Regeling vervallen per 01-01-2016

Uitvoeringsbesluit maatschappelijke ondersteuning Werkendam 2015

Geldend van 01-01-2015 t/m 31-12-2015

Intitulé

Uitvoeringsbesluit maatschappelijke ondersteuning Werkendam 2015

Het college van burgemeester en wethouders van de gemeente Werkendam;

gelet op de artikelen 11, achtste lid, 13, vijfde, zevende, achtste en tiende lid, 19, derde lid van de Verordening maatschappelijke ondersteuning Werkendam 2015;

 

besluit vast te stellen het Uitvoeringsbesluit maatschappelijke ondersteuning Werkendam 2015

 

 

Artikel 1. Begripsbepalingen

Alle begrippen die in het besluit worden gebruikt en niet nader worden omschreven hebben dezelfde betekenis als in de Wmo, de Verordening en de Algemene wet bestuursrecht (Awb).

In dit besluit wordt verstaan onder verordening: de Verordening maatschappelijke ondersteuning Werkendam 2015

 

Ondersteuning: maatwerkvoorziening in de vorm van Hulp bij Huishouden of begeleiding.

Sociaal netwerk: personen uit de huiselijke kring of andere personen met wie de cliënt een sociale relatie onderhoudt.

Voorzieningen: maatwerkvoorzieningen in de vorm van producten (rolstoelen, scootmobielen, etc).

Artikel 2. Hoogte pgb

  • 1.

    Bij het verstrekken van een PGB wordt de voorwaarde gesteld dat de aan te schaffen ondersteuning voldoet aan geldende kwaliteitsnormen.

2. Voorzieningen

  • a.

    Bij het verstrekken van een PGB wordt de hoogte vastgesteld als tegenwaarde van het bedrag zoals vermeld in de door het college geaccepteerde offerte, met een maximum van de tegenwaarde van de goedkoopst-adequate voorziening inclusief btw. Het bedrag (inclusief korting) dat het college aan de (gecontracteerde) leverancier betaalt voor de goedkoopst adequaat voorziening, inclusief onderhoud, keuring en reparatie is leidend.

  • b.
#####
Beantwoord de volgende vragen over het uitvoeringsbesluit:
1. Tot en met welke datum was het uitvoeringsbesluit geldend?
2. In welke twee vormen bestaat de maatwerkvoorziening die onder "Ondersteuning" valt?
3. Aan welke voorwaarde moet de aan te schaffen ondersteuning voldoen bij het verstrekken van een PGB?
De gegevens spelen hierbij geen enkele rol.
#####
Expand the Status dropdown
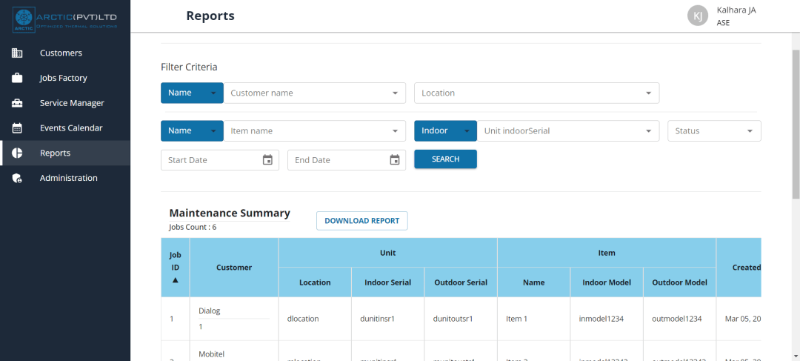This screenshot has height=361, width=800. (x=714, y=130)
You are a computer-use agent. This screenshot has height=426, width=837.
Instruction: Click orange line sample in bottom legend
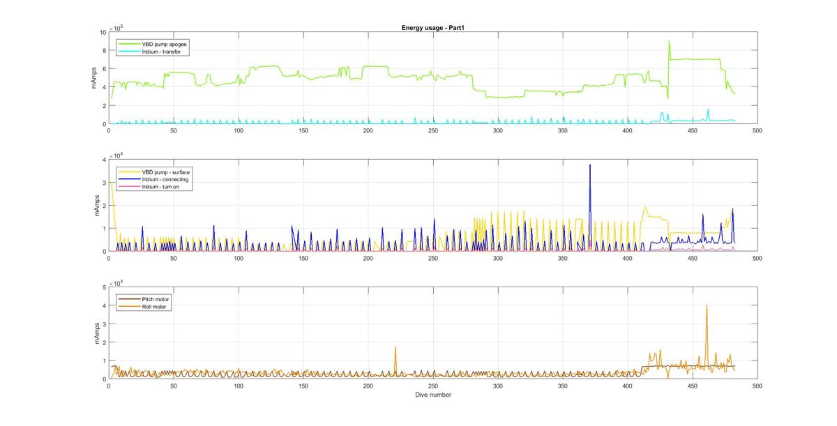130,306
#####
• **Volledig antwoord**:
1. Het uitvoeringsbesluit was geldend tot en met 31-12-2015.
2. Die maatwerkvoorziening bestaat in de vorm van Hulp bij Huishouden of begeleiding.
3. De aan te schaffen ondersteuning moet voldoen aan geldende kwaliteitsnormen.